SÜSS MicroTec hat den Turnaround ganz offenbar geschafft, nachdem bereits im vergangenen Jahr der Auftragseingang (AE) angezogen hatte und durch ein starkes 2. Halbjahr 2016 ein Ergebnis von 0,26 Cent je Aktie erreicht werden konnte. Mit Bekanntgabe des starken AE nach dem 1. Quartal hatte das Unternehmen die Prognosen für 2017 erhöht. Das 2. Quartal verlief nun noch besser.
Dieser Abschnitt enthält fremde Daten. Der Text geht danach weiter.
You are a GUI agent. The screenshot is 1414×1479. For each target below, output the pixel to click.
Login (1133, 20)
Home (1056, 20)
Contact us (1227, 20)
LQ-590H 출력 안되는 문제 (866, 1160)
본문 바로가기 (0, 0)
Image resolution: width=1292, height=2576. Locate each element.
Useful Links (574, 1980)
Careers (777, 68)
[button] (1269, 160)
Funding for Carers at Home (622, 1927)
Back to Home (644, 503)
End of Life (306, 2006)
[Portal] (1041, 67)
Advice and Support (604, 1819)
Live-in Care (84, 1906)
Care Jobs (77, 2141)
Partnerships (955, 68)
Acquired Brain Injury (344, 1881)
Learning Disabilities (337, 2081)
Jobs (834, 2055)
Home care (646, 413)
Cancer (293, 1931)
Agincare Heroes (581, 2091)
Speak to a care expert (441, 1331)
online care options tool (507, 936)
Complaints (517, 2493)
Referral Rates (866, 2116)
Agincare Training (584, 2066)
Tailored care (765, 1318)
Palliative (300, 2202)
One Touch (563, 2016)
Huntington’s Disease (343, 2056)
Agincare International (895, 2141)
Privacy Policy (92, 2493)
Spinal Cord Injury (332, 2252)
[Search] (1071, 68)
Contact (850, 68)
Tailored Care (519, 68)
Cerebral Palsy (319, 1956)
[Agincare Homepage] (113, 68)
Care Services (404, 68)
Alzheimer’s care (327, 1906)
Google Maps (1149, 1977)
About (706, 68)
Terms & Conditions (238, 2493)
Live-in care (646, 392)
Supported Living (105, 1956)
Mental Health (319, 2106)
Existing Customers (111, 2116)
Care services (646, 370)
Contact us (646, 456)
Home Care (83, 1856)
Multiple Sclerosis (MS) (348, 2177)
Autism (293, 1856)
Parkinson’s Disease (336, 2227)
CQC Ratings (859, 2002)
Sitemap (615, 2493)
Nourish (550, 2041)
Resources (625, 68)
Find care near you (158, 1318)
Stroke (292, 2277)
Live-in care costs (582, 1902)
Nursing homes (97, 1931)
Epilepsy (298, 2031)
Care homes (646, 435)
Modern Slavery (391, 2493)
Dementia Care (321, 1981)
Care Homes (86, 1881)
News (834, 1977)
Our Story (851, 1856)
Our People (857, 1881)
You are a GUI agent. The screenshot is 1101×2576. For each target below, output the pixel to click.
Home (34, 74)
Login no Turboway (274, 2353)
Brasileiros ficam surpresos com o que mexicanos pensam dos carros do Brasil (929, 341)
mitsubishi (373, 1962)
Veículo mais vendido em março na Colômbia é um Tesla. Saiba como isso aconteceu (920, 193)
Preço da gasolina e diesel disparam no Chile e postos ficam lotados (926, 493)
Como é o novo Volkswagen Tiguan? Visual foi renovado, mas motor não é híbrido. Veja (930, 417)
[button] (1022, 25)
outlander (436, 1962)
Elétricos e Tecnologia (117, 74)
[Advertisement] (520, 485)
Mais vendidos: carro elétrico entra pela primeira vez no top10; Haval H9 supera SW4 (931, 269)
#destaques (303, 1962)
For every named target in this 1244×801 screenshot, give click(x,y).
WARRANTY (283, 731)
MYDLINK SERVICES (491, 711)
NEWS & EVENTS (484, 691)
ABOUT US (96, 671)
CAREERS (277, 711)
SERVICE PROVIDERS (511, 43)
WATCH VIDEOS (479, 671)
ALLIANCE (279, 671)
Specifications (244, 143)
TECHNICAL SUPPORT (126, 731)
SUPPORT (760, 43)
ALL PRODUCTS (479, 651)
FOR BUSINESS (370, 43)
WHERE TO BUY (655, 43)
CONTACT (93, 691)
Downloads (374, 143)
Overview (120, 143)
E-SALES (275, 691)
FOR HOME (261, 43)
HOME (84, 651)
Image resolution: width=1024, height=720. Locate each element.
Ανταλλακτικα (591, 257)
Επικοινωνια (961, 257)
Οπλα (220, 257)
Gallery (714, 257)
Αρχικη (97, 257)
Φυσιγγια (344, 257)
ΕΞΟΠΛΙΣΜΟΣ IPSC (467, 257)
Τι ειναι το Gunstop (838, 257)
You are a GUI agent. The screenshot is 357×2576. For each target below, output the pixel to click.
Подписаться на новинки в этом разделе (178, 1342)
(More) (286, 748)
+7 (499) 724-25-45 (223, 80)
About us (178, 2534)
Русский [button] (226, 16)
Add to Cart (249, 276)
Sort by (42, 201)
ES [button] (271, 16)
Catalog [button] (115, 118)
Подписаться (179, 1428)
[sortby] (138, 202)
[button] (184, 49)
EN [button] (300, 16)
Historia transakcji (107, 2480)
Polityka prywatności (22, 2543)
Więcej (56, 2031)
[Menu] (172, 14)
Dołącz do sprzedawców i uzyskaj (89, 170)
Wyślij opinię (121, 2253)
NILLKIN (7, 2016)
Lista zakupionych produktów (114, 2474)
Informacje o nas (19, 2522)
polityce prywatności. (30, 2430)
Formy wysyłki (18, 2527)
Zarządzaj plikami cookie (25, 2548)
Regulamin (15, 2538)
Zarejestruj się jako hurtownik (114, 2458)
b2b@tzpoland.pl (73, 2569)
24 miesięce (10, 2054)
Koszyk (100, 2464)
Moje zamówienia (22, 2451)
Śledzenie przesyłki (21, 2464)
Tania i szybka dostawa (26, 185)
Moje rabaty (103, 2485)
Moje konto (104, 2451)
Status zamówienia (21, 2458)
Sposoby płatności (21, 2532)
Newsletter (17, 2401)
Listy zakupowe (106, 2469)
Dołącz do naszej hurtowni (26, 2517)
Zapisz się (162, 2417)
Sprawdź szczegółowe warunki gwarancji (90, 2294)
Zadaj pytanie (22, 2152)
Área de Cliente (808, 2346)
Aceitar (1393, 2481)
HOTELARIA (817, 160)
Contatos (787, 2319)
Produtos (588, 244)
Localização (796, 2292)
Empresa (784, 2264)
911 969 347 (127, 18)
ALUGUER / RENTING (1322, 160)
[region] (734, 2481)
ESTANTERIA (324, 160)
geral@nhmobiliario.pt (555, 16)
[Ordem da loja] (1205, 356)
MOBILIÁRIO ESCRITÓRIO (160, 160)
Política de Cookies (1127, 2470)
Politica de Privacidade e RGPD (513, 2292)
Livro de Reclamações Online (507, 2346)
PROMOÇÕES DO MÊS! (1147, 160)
Zudem blickt Vorstandsvorsitzender Dr. Franz Richter optimistisch in die Zukunft: „Seit dem 4. Quartal 2016 verspüren wir in all unseren Segmenten eine deutliche Belebung des Geschäfts. Darüber hinaus bin ich zuversichtlich, dass die positive Entwicklung sich im zweiten Halbjahr fortsetzen wird.“

Es ist also durchaus mit einer weiteren Prognoseanhebung zu rechnen. Der Kurs hat das allerdings schon zu einem guten Teil eingepreist, denn seit den letzten Tiefständen im November hat sich das Papier glatt verdoppelt. Selbst wenn es gelingen sollte, das Ergebnis im laufenden Geschäftsjahr zu verdoppeln errechnet sich ein KGV 2017e von etwa 22. Das ist einerseits ambitioniert – anderseits: Wenn die globale Nachfrage anhält und weitere namhafte Aufträge akquiriert werden ergibt sich schnell weitere Luft nach oben.